Bien que j’aie eu, dans mon enfance, l’occasion de voyager à travers l’Europe lors des vacances scolaires, et donc de rencontrer divers modes de culture, mon premier choc culturel fut un voyage en Orient (Inde, Népal), à l’âge de 21 ans, voyage que je qualifierais d’ initiatique, car vers un univers encore largement inconnu pour moi, et qui a enrichi mes conceptions de l’Humain et du monde. J’ai appris à relativiser mes points de vue, à ne pas établir de jugement et de hiérarchie de valeurs, et j’ai essayé par la suite de décentrer mes représentations, de les (re)mettre en question. Je m’efforce aussi à éviter catégorisations et stéréotypes. La rencontre de l’Autre est une véritable leçon d’humilité, et elle permet un enrichissement de soi-même. Cette soif de la rencontre de l’autre ne m’a jamais quitté, et a largement guidé mon orientation vers les langues étrangères, pour pouvoir faire des rencontres et échanger. C’est aussi ce qui a motivé mon choix pour cet atelier autour des questions d’altérité, et dont l’intitulé compétences interculturelles à l’école m’a séduite d’emblée. Lieu d’échange, notre blog @lterite abrite des contributions qui illustrent la richesse issue de l’altérité. Par exemple, « L’altérité me questionne, questionne mon identité », m’a fait penser à la célèbre phrase de Montaigne : « parce que c’était lui, parce que c’était moi ». D’ailleurs ne parle-t-on pas d’alter ego, cet autre moi ?

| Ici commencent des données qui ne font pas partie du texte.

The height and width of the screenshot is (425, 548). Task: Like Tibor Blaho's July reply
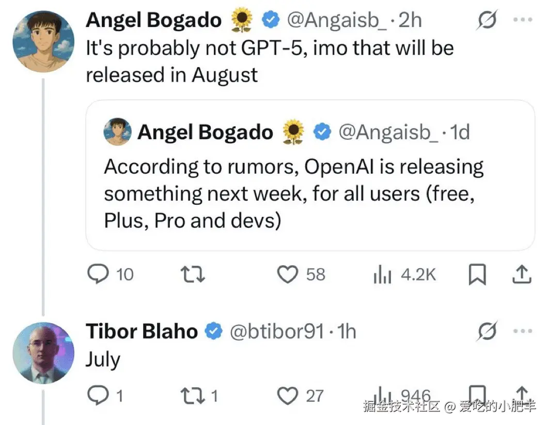pos(288,396)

Ces problématiques sont réellement importantes dans le contexte professionnel de l’enseignement. La classe est un univers particulièrement riche, du fait de la pluralité, sinon de la diversité des parcours individuels au sein d’une caractéristique commune, celle d’être des enfants. On pourrait dire que cette collectivité est un microcosme, une somme d’individus susceptibles de s’enrichir des apports mutuels. Le vivre ensemble qu’implique la classe joue un rôle essentiel dans la construction des êtres sociaux et futurs citoyens que sont les enfants. Chacun doit pouvoir trouver sa place et s’épanouir au sein de cette pluralité, de cette diversité de modes de vie, de points de vue, de motivations, de centres d’intérêt… Certains enfants y parviennent plus aisément, plus naturellement que d’autres, mais on doit garder présent à l’esprit que s’intégrer (dans un moule, tel l’œuf dans la pâte?) est une source de difficulté pour beaucoup (cf Sartre :L’Enfer, c’est les autres?). Au cours de mon expérience personnelle (de parent) et professionnelle (intervenante extérieure en anglais, remplacements en collège et CFA, AVS), j’ai vu parfois des enseignants contribuer involontairement ou inconsciemment (cf l‘impensé) à véhiculer des stéréotypes. J’ai aussi assisté à des stigmatisations qui prenaient la forme d’humiliations. En tant qu’AVS j’ai été sensibilisée à la problématique de la différence et du regard des autres. Une des missions de l’enseignant est d’amener les élèves à accepter la différence, mais il doit aussi, parfois, mettre en avant leurs points communs, les valeurs partagées, cette « culture commune » mise en avant dans les textes officiels. Il lui appartient d ‘aider tous les enfants à trouver leur place et à s’épanouir au sein de cette micro-société qu’est la classe, en les éduquant au respect mutuel, en les prévenant contre tout jugement de valeurs (ce qui ne veut pas dire ne pas développer l’esprit critique, tout au contraire!), et en focalisant sur les jaillissements positifs de cette diversité, sur la somme de ces énergies positives, et sur le fait que tous les enfants, quel que soit leur parcours, ont ceci en commun : d’être tous des enfants et des êtres humains. Dans cette optique, la grande mission de l’éducation est, sinon de combattre les stéréotypes, au moins d’apprendre aux élèves à les identifier pour être en mesure de voir au-delà.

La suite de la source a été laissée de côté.